** ЗАДАНИЯ **
[1] Повторите дословно отрывок из текста об Online Armor: начните со слов «## Severnyj (4» и продолжайте вплоть до слов «изменениями в системе.» включительно.
[2] Продолжите текст об Online Armor, начав сразу после его последнего предложения.

** ФРАГМЕНТ ТЕКСТА **

________________

# Online Armor Firewall



## Severnyj (4 Апр 2011)

Online Armor Premium Firewall дополняет Emsisoft Anti-Malware продвинутым файрволлом - отличным инструментом в защите от всесторонних хакерских атак. Online Armor Premium Firewall не только следит за Вашим трафиком, но и за критическими изменениями в системе. 


*Файрволл с 3 режимами работы:*
Online Armor Premium перед запуском работает в стандартном режиме, который прост в использовании для любого пользователя. Речь идет не о технических тонкостях, а в решении вопроса: можно ли программе разрешить доступ в интернет или нет? В белый список можно добавлять программы, которые являются безопасными. В этом случае, файрволл автоматически разрешит доступ. В режиме эксперта имеются дополнительные опции для опытных пользователей. Например, запретить доступ к некоторым сетям или сайтам, которые были замечены в распространении вредоносного ПО. Третий режим — режим банкинга , который обеспечивает безопасную процедуру в проведении онлайн-банкинга. 
*Защита от кейлоггеров:*
Кейлоггер — это своего рода вредоносная программа, которая работает в фоновом режиме и отслеживает нажатие клавиш. Обычно такие нажатия отсылаются хакерам или третьим лицам — PIN-коды, логины, пароли от учетных записей интернет банкинга, кредитных карт. Online Armor надежно отслеживает, уведомляет и защищает от таких подозрительных программ. Постоянно контролируемый белый список, собирает названия безопасных программ. Для программ, находящихся в белом списке, Online Armor не будет беспокоить о их работе. 
* Защита и контроль DNS:*
Метод, который используется для подмены страниц Онлайн-банкинга, называется подмена DNS. У провайдера есть DNS-сервер, который преобразует ссылки на сайты, введеные в строке адреса браузера, в формат IP-адреса. Продвинутые мошенники могут перенаправлять такие данные на их собственные DNS-сервера, а затем выводить фишинговый сайт. Online Armor предотвращает попытки подмены, и проверяет, чтобы запросы шли к собственным DNS-серверам. В противном случае, будет выдано сообщение о различии DNS данных.

________________

** ПРЕДОСТАВЛЕННЫЕ ЗАПИСИ **

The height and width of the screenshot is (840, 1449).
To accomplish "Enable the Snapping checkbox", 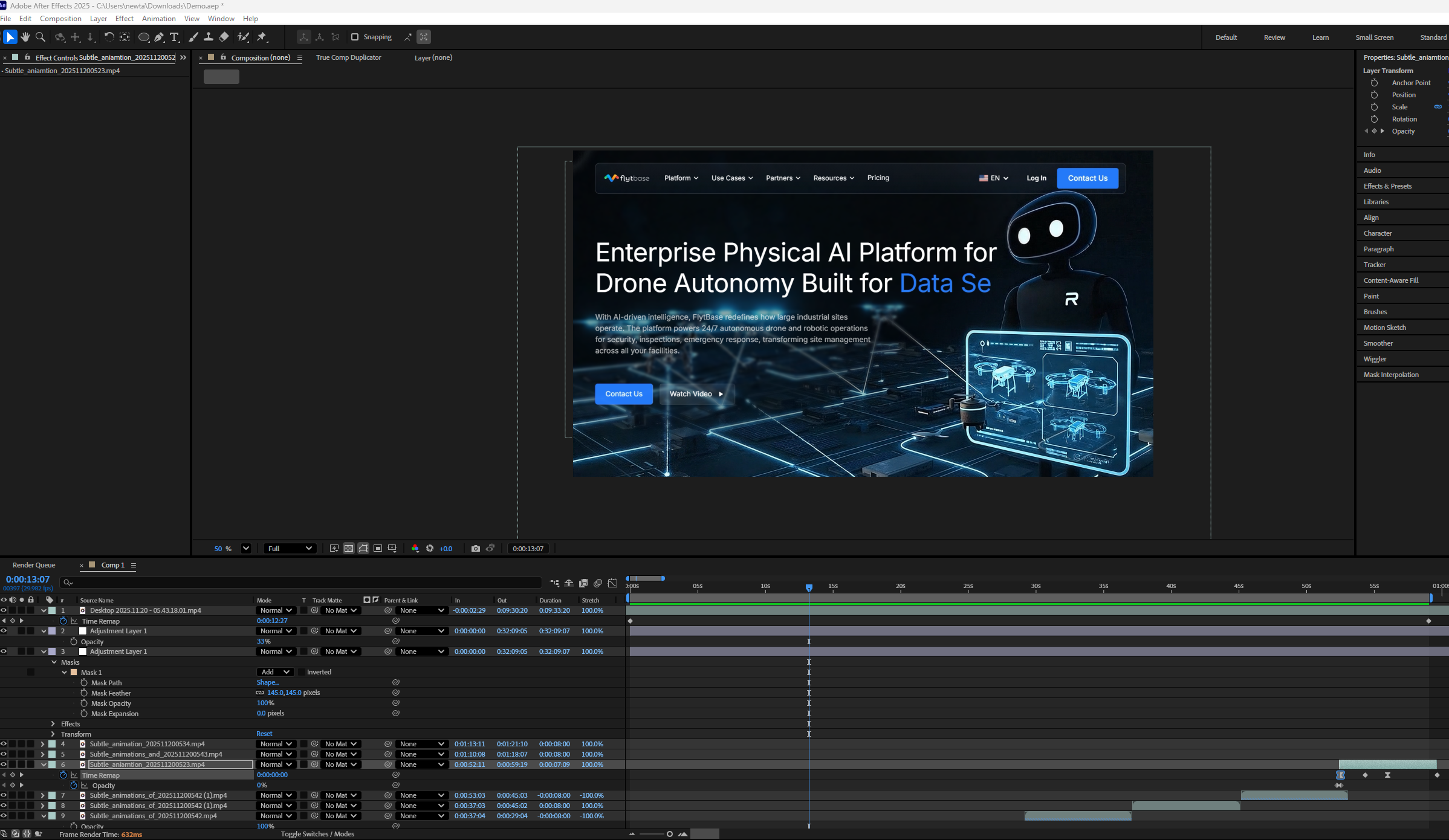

________________

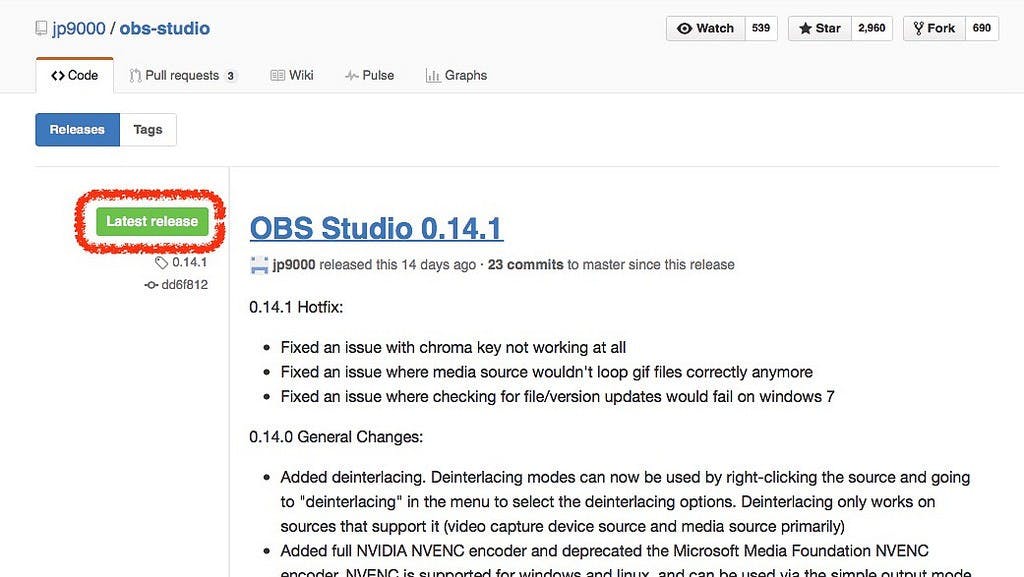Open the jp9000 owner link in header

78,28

________________

** ОТВЕТЫ **
[1]
## Severnyj (4 Апр 2011)

Online Armor Premium Firewall дополняет Emsisoft Anti-Malware продвинутым файрволлом - отличным инструментом в защите от всесторонних хакерских атак. Online Armor Premium Firewall не только следит за Вашим трафиком, но и за критическими изменениями в системе.

[2]
* Контроль автозагрузки:*
Многие программы автоматически запускаются вместе с Windows, даже без ведома пользователей. В Online Armor имеются данные автозапуска, с уровнем безопасности (безопасный, небезопасный, неизвестно). Пользователь может сам решить, будет ли эта программа запускаться или нет. Online Armor так же содержит в себе белый список, в котором находятся имена безопасных файлов. 

Cкачать с официального сайта


----------



## GvU (28 Окт 2012)

Установил сегодня Aваст Free 7 + Online Armor Free 6 , не желают дружить вместе. 
Подскажите, кто какие связки использует с Online Armor free ???


----------



## Vladimir S. (30 Окт 2012)

Voldemar2007-72 написал(а):


> Установил сегодня Aваст Free 7 + Online Armor Free 6 , не желают дружить вместе.
> Подскажите, кто какие связки использует с Online Armor free ???



Добрый день!

Вы в исключения программы друг к другу добавляли? В Online Armor, как пометить файлы Аваста надежными, так и в Настройки - Исключения поместить папку Avast в исключения.


----------



## GvU (31 Окт 2012)

Добавлял в исключение со ровно винда загружается 5 минут. Сделал, с начало установил Online Armor Free 6 , потом Аваст . Аваст подумал что у меня есть антивирус , предложил совместимость второй рубеж защиты.И установился обрезанный. Сейчас все пашит. Еще с Авирой фри экспериментировал полет нормальный.


----------



## Matias (15 Мар 2013)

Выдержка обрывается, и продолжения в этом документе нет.